* [What the task requires] Check every line of the data below for the word "dans". Copy the ones that have it.

___ Exercise data ___

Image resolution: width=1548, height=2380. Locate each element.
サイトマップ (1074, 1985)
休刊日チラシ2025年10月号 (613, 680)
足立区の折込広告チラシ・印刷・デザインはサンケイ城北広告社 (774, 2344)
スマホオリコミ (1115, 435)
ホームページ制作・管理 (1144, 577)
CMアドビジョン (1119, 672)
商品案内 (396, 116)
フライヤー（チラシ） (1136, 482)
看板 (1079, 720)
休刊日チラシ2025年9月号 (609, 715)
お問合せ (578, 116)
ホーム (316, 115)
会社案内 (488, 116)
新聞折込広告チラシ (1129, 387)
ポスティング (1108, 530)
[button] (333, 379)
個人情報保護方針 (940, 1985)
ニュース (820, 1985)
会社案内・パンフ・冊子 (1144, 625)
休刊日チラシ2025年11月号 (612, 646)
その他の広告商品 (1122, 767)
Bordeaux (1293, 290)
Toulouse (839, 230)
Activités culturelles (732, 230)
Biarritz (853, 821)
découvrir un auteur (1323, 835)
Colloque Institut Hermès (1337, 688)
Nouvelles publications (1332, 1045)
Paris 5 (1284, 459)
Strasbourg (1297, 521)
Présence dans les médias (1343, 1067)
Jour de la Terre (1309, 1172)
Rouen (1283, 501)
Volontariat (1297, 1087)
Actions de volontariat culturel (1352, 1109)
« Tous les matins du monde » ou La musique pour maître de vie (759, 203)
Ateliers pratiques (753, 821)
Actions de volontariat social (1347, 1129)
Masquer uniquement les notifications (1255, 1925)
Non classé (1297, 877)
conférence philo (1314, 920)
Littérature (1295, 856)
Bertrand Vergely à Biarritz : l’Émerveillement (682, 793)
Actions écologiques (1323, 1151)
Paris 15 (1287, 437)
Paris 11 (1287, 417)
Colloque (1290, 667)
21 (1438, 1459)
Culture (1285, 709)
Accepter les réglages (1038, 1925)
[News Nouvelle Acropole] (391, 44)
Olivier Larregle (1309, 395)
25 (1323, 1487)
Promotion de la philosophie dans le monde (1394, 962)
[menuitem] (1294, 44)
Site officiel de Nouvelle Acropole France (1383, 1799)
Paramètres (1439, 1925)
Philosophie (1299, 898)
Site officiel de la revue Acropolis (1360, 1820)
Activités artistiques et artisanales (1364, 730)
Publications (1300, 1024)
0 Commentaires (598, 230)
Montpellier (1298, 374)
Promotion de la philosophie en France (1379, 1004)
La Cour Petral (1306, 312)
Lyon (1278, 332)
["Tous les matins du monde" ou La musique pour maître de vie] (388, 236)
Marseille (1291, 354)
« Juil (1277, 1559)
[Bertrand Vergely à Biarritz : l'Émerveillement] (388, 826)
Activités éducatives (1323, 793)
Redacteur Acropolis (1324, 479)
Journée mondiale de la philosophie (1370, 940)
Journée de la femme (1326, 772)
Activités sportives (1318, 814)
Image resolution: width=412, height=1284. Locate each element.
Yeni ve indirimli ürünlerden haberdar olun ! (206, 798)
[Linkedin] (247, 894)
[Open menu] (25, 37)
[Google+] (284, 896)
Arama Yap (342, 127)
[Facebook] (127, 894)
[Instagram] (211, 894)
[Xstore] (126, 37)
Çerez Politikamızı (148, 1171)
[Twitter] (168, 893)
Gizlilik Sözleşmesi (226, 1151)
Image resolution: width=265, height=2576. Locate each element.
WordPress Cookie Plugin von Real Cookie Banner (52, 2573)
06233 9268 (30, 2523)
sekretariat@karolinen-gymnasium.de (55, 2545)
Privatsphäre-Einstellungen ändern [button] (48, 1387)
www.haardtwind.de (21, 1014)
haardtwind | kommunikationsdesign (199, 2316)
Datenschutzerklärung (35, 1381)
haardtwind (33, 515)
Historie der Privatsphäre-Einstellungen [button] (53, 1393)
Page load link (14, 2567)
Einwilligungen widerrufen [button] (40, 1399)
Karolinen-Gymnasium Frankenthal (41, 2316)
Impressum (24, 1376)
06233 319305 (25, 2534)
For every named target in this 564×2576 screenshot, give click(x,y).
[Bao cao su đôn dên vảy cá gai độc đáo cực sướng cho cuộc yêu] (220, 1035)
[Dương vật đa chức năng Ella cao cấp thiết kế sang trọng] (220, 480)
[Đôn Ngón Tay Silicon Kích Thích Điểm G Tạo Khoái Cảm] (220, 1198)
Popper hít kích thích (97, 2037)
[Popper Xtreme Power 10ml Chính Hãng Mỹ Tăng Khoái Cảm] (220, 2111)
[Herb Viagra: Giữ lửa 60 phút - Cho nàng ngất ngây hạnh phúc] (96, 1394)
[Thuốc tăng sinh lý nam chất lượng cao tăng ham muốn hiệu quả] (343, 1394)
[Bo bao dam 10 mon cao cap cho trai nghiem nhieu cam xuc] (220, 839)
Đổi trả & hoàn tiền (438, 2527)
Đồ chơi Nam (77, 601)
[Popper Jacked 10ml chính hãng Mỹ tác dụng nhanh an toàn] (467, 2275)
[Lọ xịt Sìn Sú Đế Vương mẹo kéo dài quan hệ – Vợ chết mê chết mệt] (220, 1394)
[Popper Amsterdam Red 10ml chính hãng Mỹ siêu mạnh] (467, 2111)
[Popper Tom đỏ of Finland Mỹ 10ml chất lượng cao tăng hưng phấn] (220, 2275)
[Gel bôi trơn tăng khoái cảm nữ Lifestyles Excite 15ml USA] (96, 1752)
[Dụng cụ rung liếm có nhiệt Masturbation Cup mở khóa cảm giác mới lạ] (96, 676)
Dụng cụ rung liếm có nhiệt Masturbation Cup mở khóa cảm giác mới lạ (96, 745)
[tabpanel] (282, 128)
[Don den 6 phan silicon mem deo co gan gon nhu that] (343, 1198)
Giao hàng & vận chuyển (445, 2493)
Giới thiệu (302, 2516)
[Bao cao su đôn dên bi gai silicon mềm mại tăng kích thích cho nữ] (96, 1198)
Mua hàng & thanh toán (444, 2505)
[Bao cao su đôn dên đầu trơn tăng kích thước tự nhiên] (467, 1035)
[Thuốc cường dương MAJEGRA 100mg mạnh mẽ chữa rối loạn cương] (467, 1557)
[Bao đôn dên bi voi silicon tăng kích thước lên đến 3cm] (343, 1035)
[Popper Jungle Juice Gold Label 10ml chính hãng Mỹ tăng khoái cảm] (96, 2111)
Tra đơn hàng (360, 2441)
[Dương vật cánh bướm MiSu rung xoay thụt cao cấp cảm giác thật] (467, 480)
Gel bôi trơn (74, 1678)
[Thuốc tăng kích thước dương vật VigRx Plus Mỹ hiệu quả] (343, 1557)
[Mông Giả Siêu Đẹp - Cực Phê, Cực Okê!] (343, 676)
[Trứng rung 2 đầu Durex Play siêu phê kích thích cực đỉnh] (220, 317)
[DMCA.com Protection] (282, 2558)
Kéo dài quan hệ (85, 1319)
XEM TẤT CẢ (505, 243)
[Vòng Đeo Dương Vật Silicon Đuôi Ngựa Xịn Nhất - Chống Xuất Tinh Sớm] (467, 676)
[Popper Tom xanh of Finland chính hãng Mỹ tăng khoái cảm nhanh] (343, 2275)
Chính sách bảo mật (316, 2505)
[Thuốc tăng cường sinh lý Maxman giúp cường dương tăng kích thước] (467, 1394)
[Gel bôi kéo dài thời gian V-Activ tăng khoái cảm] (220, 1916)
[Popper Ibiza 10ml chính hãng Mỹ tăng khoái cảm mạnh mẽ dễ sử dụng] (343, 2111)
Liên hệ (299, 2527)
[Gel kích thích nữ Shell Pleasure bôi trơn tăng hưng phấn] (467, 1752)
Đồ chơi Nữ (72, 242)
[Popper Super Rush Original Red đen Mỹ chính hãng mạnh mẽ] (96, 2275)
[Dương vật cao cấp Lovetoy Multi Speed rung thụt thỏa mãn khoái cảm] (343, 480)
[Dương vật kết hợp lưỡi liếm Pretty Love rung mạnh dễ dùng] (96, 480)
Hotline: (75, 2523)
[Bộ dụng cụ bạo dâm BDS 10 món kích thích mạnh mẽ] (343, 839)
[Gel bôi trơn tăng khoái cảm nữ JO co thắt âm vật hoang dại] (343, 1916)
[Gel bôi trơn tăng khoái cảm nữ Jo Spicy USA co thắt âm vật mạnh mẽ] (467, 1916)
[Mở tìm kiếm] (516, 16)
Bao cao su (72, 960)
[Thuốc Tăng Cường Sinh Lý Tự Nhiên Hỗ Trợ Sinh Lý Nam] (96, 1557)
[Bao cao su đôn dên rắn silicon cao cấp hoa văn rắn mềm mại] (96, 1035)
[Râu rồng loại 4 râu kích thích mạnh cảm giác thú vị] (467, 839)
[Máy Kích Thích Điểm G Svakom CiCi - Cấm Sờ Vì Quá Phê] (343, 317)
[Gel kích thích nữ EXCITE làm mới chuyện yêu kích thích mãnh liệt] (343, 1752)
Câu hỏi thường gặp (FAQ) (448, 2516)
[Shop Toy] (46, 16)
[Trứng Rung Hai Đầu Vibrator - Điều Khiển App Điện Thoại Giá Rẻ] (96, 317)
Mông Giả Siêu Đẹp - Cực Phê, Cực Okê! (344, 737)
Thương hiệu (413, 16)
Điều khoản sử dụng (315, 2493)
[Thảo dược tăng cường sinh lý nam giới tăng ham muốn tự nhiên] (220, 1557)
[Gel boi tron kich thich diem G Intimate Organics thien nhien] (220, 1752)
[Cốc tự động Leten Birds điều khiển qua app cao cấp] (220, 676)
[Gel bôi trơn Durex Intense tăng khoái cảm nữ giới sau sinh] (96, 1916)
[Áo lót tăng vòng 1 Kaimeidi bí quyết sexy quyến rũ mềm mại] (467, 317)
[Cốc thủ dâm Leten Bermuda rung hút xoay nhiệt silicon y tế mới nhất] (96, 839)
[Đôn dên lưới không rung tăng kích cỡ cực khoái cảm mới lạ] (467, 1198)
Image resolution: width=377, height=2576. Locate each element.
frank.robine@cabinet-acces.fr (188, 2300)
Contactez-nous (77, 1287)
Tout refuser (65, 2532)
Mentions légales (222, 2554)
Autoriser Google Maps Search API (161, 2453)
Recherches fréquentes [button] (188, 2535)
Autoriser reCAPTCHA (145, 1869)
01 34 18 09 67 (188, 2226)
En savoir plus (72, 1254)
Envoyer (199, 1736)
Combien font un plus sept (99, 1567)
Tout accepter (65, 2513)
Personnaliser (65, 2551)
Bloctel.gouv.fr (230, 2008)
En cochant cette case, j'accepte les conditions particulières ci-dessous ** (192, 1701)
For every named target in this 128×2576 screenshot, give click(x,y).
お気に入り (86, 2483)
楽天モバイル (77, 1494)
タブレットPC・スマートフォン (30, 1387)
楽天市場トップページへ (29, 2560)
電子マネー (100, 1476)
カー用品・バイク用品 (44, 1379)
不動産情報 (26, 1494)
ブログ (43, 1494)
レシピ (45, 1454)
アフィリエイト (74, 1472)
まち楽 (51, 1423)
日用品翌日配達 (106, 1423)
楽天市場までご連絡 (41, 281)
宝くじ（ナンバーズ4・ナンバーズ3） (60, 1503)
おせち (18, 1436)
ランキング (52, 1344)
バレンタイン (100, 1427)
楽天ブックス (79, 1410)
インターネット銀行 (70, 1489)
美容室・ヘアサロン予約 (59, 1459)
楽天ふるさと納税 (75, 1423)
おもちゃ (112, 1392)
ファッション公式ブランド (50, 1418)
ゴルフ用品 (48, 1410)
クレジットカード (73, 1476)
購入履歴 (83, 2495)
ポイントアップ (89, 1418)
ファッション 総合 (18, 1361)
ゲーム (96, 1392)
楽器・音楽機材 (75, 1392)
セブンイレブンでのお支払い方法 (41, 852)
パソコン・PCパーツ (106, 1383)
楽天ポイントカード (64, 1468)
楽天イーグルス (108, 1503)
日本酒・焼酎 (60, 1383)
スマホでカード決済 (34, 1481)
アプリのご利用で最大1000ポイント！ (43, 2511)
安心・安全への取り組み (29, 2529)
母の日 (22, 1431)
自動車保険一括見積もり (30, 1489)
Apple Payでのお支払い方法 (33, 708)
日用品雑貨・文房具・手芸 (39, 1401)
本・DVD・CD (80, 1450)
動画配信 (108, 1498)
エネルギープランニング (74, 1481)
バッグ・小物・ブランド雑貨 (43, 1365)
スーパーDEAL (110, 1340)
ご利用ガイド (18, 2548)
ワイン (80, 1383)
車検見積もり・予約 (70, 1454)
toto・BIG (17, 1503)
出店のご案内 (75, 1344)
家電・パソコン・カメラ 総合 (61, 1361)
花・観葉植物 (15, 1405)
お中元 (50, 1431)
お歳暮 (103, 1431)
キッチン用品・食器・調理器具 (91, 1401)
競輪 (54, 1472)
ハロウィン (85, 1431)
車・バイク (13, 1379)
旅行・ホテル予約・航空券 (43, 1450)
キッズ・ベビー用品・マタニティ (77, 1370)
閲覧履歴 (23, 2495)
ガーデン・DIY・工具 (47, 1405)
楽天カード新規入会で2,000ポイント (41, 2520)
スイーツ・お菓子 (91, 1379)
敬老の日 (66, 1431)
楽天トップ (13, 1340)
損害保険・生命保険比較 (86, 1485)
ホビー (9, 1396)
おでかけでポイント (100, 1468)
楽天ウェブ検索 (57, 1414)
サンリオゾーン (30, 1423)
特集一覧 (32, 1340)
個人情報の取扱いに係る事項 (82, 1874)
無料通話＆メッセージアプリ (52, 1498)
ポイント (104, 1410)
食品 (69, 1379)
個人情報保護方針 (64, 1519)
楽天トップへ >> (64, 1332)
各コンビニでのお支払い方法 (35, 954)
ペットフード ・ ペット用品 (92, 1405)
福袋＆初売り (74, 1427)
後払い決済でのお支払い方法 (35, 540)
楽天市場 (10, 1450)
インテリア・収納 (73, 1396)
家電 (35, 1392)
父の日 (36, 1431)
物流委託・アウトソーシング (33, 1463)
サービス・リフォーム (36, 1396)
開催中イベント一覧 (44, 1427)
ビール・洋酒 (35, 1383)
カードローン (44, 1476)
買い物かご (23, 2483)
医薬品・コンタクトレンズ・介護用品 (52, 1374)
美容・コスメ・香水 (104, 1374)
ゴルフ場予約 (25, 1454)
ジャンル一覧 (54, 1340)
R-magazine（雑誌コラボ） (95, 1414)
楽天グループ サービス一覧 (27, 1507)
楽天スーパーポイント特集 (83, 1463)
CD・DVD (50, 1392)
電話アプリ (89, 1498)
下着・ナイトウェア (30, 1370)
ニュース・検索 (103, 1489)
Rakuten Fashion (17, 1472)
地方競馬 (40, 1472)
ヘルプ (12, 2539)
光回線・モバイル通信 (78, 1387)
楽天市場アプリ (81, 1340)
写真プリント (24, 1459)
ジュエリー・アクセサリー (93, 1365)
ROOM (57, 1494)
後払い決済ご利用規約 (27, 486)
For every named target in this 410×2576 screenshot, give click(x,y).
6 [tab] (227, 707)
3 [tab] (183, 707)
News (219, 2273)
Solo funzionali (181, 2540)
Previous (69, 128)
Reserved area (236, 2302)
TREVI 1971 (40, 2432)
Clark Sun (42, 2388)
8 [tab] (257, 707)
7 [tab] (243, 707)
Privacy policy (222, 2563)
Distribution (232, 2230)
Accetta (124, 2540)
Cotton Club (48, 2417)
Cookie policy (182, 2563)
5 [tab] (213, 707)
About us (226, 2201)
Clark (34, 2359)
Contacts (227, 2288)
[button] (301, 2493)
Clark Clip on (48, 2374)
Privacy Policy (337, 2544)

___

* [Your solution]
Présence dans les médias (1343, 1067)
Promotion de la philosophie dans le monde (1394, 962)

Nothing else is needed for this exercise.